I think the main problem in your code is that you are binding the selection to
(inputArr.length ) / numberOfElementToDelete
This way you are not considering the first and the last elements that you don't want to remove.
An example:
if you have an array of 16 elements and you want to delete 6 elements it means that the final array will have 10 elements but, since the first and the last are fixed, you'll have to select 8 elements out of the remaining 14. This means you'll have to select 8/14 (0,57) elements from the array (not considering the first and the last).
This means that you can initialize a counter to zero, scan the array starting from the second and sum the value of the fraction to the counter, when the value of the counter reach a new integer number (ex. at the third element the counter will reach 1,14) you'll have an element to pick and put to the new array.

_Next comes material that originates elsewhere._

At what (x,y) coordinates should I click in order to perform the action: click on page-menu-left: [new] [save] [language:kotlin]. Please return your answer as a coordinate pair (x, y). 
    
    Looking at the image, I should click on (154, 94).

So, you can do something like this (pseudocode):
int newLength = originalLength - toDelete;
int toChoose = newLength - 2;
double fraction = toChoose / (originalLength -2)
double counter = 0;
int threshold = 1;
int newArrayIndex = 1;
for(int i = 1; i < originalLength-1; i++){
**counter += fraction;**
if(integerValueOf(counter) == threshold){
newArray[newArrayIndex] = originalArray[i];
threshold++;
**newArrayIndex++;**
}
}
newArray[0] = originalArray[0];
newArray[newArray.length-1] = originalArray[originalArray.length-1];
You should check for the particular cases like originalArray of length 1 or removal of all the elements but I think it should work.
EDIT
Here is a Java implementation (written on the fly so I didn't check for nulls etc.)
public class Test {
public static void main(String[] args){
int[] testArray = {1,2,3,4,5,6,7,8,9,10,11,12,13,14,15,16};
int[] newArray = remove(testArray, 6);
for(int i = 0; i < newArray.length; i++){
System.out.print(newArray[i]+" ");
}
}
public static int[] remove(int[] originalArray, int toDelete){
if(toDelete == originalArray.length){
//avoid the removal of all the elements, save at least first and last
toDelete = originalArray.length-2;
}
int originalLength = originalArray.length;
int newLength = originalLength - toDelete;
int toChoose = newLength - 2;
int[] newArray = new int[newLength];
double fraction = ((double)toChoose) / ((double)originalLength -2);
double counter = 0;
int threshold = 1;
int newArrayIndex = 1;
for(int i = 1; i < originalLength-1; i++){
counter += fraction;
if(((int)counter) == threshold ||
//condition added to cope with x.99999999999999999... cases
(i == originalLength-2 && newArrayIndex == newLength-2)){
newArray[newArrayIndex] = originalArray[i];
threshold++;
newArrayIndex++;
}
}
newArray[0] = originalArray[0];
newArray[newArray.length-1] = originalArray[originalArray.length-1];
return newArray;
}
}
Why cant you just initialize i=0
for (int i = 0; i < inputArr.length; i++) {
if ((i + 1) % f != 0) {
Following is the output:
arr[0]=1.0
arr[1]=1.0
arr[2]=3.0
arr[3]=5.0
arr[4]=7.0
arr[5]=9.0
arr[6]=11.0
arr[7]=13.0
arr[8]=15.0
arr[9]=16.0
This is Reservoir sampling if I understand it right i.e from a large array, create a small array by randomly choosing.